_Extrait du texte_:
◇ ◇ ◇ ◇
A lire les piques puériles que des journalistes se lancent entre eux, il semblerait que cette mission s’avérera laborieuse mais, espérons, pas insurmontable.
  

Un confrère, dans sa livraison d’hier, publie qu’il y aurait eu un rififi à «l’express», à cause, entre autres, de mon retour, et que “des journalistes ont dû intervenir pour calmer les esprits.” C’est faux ! Pire : on allègue gratuitement que je suis un agent de la CIA ! Ce n’est pas vrai et c’est indigne des gens généralement sérieux de prétendre le contraire. Je pense que ces gens-là regardent un peu trop les films et mélangent réalité et fiction.
◇ ◇ ◇ ◇
_Exercices_:
a: Relevez toutes les affirmations que l'extrait attribue à un confrère ou à d'autres personnes.
b: Répondez à ces questions sur l'extrait.
(i) Quel adjectif qualifie les piques que des journalistes se lancent entre eux ?
(ii) Dans quel journal le rififi aurait-il eu lieu ?
(iii) Selon l'extrait, que font un peu trop ces gens-là ?
c: Poursuivez l'extrait sur les piques entre journalistes à partir de sa dernière phrase.
Le matériel qui suit provient d'une autre source.

_Enregistrements d'un jeu de données_:
◇ ◇ ◇ ◇
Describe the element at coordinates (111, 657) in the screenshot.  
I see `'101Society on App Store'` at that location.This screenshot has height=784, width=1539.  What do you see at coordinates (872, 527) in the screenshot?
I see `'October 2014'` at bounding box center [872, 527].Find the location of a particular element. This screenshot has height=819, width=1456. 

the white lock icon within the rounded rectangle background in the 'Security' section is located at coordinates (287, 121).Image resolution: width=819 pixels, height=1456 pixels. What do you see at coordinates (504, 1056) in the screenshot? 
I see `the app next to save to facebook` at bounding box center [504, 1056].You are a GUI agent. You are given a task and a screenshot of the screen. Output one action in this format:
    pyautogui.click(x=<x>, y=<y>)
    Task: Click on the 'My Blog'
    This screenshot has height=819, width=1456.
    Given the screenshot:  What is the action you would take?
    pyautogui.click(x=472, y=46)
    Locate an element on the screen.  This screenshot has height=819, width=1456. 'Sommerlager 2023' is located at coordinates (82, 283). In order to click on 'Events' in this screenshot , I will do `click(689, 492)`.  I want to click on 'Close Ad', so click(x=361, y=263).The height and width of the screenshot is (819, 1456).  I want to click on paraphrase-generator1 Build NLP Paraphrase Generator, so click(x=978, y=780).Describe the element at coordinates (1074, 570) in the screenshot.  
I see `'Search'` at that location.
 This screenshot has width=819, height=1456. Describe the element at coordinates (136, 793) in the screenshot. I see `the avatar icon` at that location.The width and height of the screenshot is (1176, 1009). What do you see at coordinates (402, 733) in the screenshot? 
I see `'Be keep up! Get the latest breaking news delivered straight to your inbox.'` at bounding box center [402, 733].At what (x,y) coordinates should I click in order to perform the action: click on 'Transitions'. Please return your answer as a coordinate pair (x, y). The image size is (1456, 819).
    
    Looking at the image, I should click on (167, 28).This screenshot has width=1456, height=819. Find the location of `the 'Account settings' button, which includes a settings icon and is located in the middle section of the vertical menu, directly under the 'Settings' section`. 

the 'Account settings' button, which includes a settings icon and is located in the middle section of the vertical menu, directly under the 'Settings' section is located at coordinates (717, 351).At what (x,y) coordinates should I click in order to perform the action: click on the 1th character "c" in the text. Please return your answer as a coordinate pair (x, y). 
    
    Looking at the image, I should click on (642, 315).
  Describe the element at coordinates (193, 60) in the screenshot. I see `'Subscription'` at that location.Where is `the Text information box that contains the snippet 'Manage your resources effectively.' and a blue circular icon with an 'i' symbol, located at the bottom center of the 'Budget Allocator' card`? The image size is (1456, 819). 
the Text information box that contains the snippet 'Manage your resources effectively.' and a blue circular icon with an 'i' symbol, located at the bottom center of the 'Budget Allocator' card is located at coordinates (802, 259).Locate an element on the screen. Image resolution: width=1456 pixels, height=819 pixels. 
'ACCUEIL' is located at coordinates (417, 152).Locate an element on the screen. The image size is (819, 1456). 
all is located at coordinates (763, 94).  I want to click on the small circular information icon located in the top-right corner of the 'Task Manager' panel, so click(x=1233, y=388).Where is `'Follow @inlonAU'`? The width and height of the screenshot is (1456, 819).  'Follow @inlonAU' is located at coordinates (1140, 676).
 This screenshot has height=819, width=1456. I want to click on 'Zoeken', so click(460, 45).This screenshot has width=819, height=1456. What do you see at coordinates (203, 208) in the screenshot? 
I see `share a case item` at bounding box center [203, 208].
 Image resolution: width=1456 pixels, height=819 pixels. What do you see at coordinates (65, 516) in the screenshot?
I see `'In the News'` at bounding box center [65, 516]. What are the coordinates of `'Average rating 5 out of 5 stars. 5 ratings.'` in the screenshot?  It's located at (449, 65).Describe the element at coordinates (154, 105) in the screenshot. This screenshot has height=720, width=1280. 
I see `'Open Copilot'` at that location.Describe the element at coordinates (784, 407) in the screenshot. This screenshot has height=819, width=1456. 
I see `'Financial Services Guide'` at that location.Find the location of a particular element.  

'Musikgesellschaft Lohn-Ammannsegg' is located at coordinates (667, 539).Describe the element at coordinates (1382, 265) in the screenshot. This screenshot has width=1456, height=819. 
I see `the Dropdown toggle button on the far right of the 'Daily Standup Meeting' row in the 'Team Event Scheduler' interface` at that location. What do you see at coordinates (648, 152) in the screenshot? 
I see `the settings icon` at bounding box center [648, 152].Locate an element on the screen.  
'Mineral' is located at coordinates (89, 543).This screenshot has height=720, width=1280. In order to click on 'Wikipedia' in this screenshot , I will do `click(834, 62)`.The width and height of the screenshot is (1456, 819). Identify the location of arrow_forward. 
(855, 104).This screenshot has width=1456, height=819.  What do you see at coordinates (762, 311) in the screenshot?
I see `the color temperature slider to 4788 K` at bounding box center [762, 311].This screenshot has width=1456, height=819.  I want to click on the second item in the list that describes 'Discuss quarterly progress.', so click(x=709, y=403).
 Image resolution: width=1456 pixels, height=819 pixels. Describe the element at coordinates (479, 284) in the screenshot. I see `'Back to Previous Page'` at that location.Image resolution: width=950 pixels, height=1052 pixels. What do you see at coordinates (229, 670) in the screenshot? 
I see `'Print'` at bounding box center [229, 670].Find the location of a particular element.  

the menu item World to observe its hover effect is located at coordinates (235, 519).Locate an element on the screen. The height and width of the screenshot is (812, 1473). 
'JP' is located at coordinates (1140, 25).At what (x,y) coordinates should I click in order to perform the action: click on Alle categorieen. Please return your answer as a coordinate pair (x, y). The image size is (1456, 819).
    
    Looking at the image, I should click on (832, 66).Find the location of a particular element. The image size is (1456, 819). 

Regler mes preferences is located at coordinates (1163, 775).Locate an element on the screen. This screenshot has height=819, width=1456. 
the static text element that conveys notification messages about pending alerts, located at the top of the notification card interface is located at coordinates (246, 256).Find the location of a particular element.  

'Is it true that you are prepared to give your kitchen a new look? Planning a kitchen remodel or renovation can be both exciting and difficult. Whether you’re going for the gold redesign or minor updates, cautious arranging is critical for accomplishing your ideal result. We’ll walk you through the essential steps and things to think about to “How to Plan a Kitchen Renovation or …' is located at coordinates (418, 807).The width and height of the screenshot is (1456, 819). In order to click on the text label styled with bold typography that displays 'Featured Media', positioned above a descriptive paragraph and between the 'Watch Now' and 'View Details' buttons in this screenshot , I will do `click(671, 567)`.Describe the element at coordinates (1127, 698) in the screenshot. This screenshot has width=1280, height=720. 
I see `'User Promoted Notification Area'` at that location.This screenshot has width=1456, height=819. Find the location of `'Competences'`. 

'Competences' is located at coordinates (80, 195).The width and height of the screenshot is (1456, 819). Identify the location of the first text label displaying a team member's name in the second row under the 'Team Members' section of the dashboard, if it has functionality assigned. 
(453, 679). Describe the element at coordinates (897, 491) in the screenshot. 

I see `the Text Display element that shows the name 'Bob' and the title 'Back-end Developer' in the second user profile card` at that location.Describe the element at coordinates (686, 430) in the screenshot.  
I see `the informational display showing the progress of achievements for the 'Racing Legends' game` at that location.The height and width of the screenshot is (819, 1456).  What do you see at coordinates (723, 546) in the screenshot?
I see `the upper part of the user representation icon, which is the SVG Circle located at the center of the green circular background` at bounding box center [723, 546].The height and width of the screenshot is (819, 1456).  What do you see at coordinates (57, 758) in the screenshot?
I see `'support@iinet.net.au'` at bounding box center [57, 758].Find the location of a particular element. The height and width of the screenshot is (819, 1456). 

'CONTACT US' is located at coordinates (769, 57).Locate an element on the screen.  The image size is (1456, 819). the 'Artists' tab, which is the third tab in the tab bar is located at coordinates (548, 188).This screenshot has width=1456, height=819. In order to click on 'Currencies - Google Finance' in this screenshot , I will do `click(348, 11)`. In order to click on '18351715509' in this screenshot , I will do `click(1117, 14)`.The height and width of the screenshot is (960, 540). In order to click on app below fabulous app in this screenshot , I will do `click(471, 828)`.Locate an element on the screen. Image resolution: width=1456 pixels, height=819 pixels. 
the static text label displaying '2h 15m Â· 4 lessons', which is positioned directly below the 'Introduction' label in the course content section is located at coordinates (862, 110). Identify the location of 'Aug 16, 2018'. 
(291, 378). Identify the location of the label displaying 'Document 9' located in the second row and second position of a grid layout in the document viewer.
◇ ◇ ◇ ◇
_Corrigés_:
a:
- Il y aurait eu un rififi à «l'express».
- Ce rififi serait dû, entre autres, au retour de la personne qui écrit.
- Des journalistes auraient dû intervenir pour calmer les esprits.
- La personne qui écrit serait un agent de la CIA.

b:
(i) Puériles.
(ii) À «l'express».
(iii) Ils regardent un peu trop les films.

c:
Alors que notre groupe de presse fête ses 50 ans, nous préférons faire notre introspection afin de cerner et corriger nos faiblesses et mieux nous préparer pour affronter demain. De toute façon, les enjeux nationaux – le mauricianisme et un développement intégral et intégré vers un avenir social, économique, écologique et numérique dans l’intérêt de tous nos compatriotes – sont bien trop importants pour qu’on perde du temps sur ces enfantillages.
  

Et puis, l’heure est davantage au rassemblement des journalistes si on ne veut pas que le rapport de Geoffrey Robertson ne finisse dans un tiroir comme cela a été le cas pour celui de Ken Morgan, expert britannique qui avait produit, en 1999, à l’invitation du Media Trust, un excellent rapport, contenant plus ou moins les mêmes recommandations que Robertson. Mais la presse n’a jamais su se mettre d’accord pour faire avancer  la profession.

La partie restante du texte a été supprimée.